Each group, represented by the individuals above, joined the forum due to its beliefs in ending police violence, especially racially-biased offences, against Black, Indigenous and students of color. 

Students joining the forum were encouraged to share personal experiences, voice concerns regarding the University’s campus police and develop a plan for the future to address these concerns. Friedman from the Department of Gender and Women’s studies voiced her hopes of forming a coalition after the discussion in order to disarm campus police and curb investments into policing and prisons. 

“Villanova, I have noticed, is a more conservative school and I believe that inhibits organizing,” Friedman said. “I come from the SUNY schools where there is a really strong student organizing thread. Part of having this conversation was to open up the discussion for students and better understand what is going on.” 

Students who joined the forum were provided background about the Public Safety Department at the University prior to discussion. It was noted Public Safety employs 67 individuals, including 11 sworn police officers. The main issues discussed were having armed guards on campus, too much funding allocated to the department and policing disproportionately affecting various groups on campus. 

The forum began with Friedman introducing herself and inviting all participants to speak freely about their opinions and thoughts. Students were then invited to introduce themselves and explain their reasons for attending the event. Answers varied across students and departments represented. Notably, there were students of color who joined the forum in order to expose the negative experiences they have had with campus police. There were also a handful of Resident Advisors who voiced their discomfort in being trained to call the campus police for certain incidents.

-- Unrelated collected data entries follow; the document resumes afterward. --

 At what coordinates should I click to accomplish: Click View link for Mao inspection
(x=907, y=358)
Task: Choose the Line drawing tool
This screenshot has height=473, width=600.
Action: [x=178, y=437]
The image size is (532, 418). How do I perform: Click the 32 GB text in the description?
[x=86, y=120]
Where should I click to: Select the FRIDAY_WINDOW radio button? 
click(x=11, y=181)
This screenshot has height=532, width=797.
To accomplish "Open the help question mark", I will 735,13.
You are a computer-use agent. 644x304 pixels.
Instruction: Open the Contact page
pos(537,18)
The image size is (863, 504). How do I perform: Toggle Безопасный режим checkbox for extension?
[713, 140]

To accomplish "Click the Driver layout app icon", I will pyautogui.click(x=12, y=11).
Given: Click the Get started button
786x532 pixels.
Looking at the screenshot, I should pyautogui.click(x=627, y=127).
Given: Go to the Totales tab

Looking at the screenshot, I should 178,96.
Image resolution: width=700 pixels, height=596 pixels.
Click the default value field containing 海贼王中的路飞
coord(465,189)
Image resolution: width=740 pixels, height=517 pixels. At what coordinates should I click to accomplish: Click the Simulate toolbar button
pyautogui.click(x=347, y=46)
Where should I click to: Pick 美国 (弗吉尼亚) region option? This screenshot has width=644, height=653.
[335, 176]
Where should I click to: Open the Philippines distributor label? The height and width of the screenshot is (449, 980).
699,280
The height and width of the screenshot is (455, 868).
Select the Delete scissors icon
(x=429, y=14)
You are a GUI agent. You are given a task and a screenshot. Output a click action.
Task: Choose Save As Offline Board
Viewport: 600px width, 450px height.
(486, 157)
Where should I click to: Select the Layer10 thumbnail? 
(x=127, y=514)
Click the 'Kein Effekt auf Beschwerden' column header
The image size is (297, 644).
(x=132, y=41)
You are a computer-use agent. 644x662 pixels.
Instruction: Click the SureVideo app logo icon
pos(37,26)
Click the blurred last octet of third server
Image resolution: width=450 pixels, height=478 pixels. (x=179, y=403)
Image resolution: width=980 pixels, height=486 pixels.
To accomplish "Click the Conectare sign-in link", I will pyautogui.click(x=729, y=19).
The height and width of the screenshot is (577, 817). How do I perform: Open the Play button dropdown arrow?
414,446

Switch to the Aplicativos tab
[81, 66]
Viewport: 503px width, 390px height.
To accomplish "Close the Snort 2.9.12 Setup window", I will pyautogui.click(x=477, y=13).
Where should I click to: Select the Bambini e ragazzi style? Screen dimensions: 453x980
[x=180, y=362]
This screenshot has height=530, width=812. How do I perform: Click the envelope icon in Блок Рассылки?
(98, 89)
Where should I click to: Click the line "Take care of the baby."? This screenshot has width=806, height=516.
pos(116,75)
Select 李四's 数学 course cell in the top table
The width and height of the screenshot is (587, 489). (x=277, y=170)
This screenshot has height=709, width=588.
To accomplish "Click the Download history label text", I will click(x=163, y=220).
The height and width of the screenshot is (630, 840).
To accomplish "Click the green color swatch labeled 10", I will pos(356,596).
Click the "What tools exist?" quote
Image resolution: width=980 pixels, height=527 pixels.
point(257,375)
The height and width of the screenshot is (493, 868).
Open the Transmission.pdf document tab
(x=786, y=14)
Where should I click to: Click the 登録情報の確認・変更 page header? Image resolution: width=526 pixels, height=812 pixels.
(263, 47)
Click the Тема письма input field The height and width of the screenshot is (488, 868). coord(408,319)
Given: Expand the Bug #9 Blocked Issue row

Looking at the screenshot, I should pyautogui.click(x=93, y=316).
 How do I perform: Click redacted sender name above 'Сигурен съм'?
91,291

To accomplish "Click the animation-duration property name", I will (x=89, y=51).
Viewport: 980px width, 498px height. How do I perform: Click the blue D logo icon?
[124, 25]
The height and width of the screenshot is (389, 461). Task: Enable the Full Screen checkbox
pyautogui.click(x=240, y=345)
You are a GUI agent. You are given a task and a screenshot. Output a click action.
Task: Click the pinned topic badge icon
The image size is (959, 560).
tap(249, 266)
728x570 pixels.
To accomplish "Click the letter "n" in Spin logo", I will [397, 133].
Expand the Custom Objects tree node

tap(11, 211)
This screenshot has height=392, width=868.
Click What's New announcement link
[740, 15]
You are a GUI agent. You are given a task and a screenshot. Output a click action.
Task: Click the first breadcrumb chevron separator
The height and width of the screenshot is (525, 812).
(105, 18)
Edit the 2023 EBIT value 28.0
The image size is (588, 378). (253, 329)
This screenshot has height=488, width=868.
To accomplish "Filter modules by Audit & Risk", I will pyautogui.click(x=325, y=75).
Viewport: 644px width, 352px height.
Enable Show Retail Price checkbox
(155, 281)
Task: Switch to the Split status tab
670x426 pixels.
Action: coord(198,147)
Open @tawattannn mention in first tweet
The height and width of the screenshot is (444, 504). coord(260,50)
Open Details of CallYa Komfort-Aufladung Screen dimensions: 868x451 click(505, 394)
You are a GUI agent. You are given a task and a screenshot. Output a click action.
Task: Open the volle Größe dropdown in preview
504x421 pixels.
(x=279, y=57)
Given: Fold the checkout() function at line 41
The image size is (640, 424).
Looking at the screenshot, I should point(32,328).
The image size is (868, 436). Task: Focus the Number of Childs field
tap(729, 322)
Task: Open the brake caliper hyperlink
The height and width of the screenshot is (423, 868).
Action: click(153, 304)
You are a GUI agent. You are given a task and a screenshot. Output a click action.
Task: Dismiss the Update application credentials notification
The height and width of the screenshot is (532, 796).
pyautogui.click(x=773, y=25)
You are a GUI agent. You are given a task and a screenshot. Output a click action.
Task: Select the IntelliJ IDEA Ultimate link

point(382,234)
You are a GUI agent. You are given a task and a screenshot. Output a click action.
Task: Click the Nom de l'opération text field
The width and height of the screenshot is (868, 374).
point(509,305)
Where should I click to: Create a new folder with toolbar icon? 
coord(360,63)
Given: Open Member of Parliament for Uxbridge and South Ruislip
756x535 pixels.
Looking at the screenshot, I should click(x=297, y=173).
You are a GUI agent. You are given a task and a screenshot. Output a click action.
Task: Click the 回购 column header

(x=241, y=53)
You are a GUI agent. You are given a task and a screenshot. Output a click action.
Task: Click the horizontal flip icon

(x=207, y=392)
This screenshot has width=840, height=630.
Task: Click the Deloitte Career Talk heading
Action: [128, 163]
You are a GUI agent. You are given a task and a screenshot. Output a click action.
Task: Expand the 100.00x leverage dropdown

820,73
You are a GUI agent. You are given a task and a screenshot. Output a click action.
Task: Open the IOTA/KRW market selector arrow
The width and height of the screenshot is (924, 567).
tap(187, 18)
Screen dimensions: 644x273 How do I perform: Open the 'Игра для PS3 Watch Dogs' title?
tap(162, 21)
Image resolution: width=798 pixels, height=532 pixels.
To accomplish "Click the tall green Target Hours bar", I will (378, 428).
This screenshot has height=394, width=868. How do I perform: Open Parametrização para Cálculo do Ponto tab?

One Resident Advisor, who was also a student of color, explained that she is not comfortable interacting with police officers, and therefore she does not always feel comfortable handing a situation over to them. Other students were simply at the forum as allies and listeners to better understand the ongoing situation at the University. 

After introductions, Friedman explained that one of the most voiced concerns she heard from the group was the question of having armed guards on campus.

“Why there are armed police on campus is kind of unclear, and a lot of universities have been struggling with the same question,” Friedman said.“Nationally, we are in a time where we are seeing how overfunded police are, and it is sort of an untouchable position. People feel really ideologically invested in policing.”

The forum continued with further discussion, and more students voiced their concerns about the University’s policing. 

A list was created by Friedman as discussion went on, which included issues such as Resident Advisors being told they receive more human interaction training than Public Safety officers, students of color being racially profiled on campus, armed guards creating an illusion of safety, a lack of transparency and more. Once the issues were formatted into an organized list, the next step was brainstorming a plan to deal with these concerns. 

One of the initial steps spoken about was educating students about the problem and explaining exactly why it is considered problematic by students. The group discussed the importance of having the issues defined before progressing with any action. More so, the discussion included having a network built with the right people who can support the movement.

Students also agreed that students of color should be at the center of discussions but not the only individuals with work to do. Finally, students took time to look  at other universities where coalitions were successful and learn from these situations.